A flawed candidate beat an equally flawed opponent last night.
We shall see what he does with it.
It was a remarkable feat given his limited qualifications, his temperament and his lack of traditional political organization or approach. But then again, he ran against a woman who carried significant political baggage at a time when our country was so fed up with chaos, corruption and stagnation that they took a giant leap into the unknown.
We shall see what has been wrought.
So now the Trumpsters or whatever you want to call them will beat their chest, proclaim their glory and tell the rest of us where we can go.
You know the group – Limbaugh, Hannity, Coulter and the rest – people who crave power more than principle, for all their posturing about conservatism, and who cozied up to a man who lied about and ridiculed people who did such unimportant things like win the Cold War, keep us safe after 9/11 and try to preserve Constitutional government. Or, God forbid, support those who came here seeking a better life for their families.
Yes, I am talking about Reagan, the Bush family, the National Review crowd sired by Bill Buckley and folks like that, you know, establishment types who dared to govern our nation in a civil and respectful way.
But, you know, Trump starred on a television show – and built casinos. He deserves his shot: America reductio ad absurdum.
Yes, we shall see and I wish him well.
I suspect Robert Bolt, the playwright who wrote A Man for All Seasons, had something like this election cycle in mind when he penned these words: I think that when statesmen forsake their own private conscience for the sake of their public duties…
they lead their country by a short route to chaos.
So, we will shall see.
I truly hope Trump can rise above his narcissism, ego and his pettiness long enough to govern us sanely for four years. He had a gracious and presidential moment in accepting his win and if he can sustain that tone and that attitude, well, we shall see. I also hope he truly is willing to embrace conservative ideas and constitutional government — again, we shall see.
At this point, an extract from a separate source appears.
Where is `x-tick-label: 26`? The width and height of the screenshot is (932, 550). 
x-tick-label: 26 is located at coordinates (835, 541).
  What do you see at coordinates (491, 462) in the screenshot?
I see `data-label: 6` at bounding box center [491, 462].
But just for the record, since I am in an anti-monarchal mood, I remind Mr. Trump and his team of this quote from William Pitt: The poor man may in his cottage bid defiance to all the forces of the crown. It may be frail; its roof may shake; the wind may blow through it; the storm may enter; the rain may enter; but the King of England cannot enter – all his force dares not cross the threshold of the ruined tenement.
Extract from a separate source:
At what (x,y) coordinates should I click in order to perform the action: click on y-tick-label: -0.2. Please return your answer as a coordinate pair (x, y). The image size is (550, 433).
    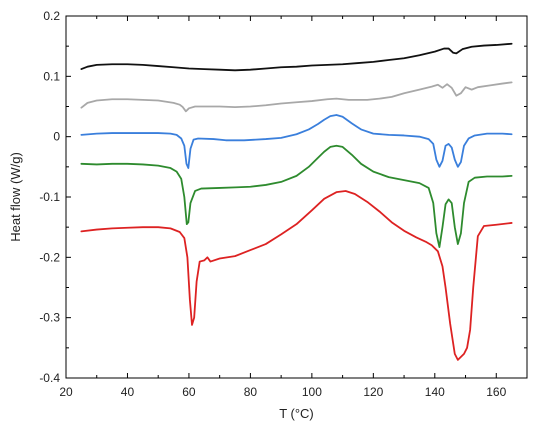
    Looking at the image, I should click on (50, 257).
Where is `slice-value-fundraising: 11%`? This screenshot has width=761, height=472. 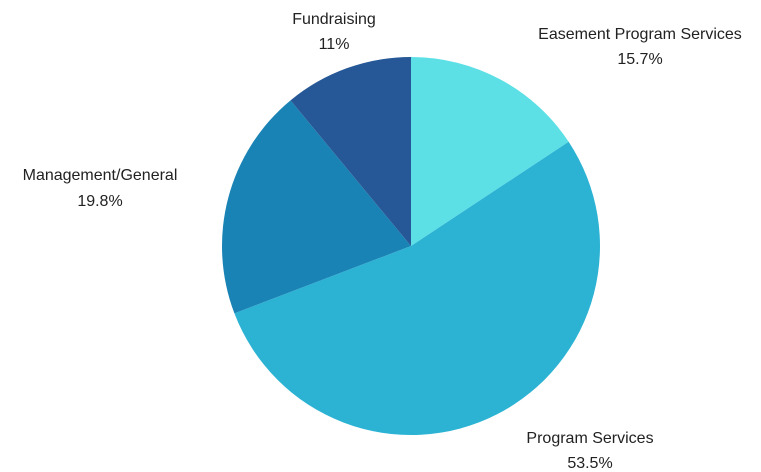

It is bad enough that the party of big government (the Dems) has so often lost sight of the symbolic meaning of this quote – that there are limits to the power even of kings, much less the state functioning as part of a republican form of government.
That the President-elect has so often behaved and spoken with King-like arrogance (an arrogance being demonstrated by his voices in talk radio even as I write) only underscores the importance of tying our nation’s fate not to a single man or woman, but to those Constitutional instruments and patrimonies that have sustained our nation for more than two centuries. Our rights are bestowed, as John F. Kennedy reminded us in his own Inaugural, not by the state but by God.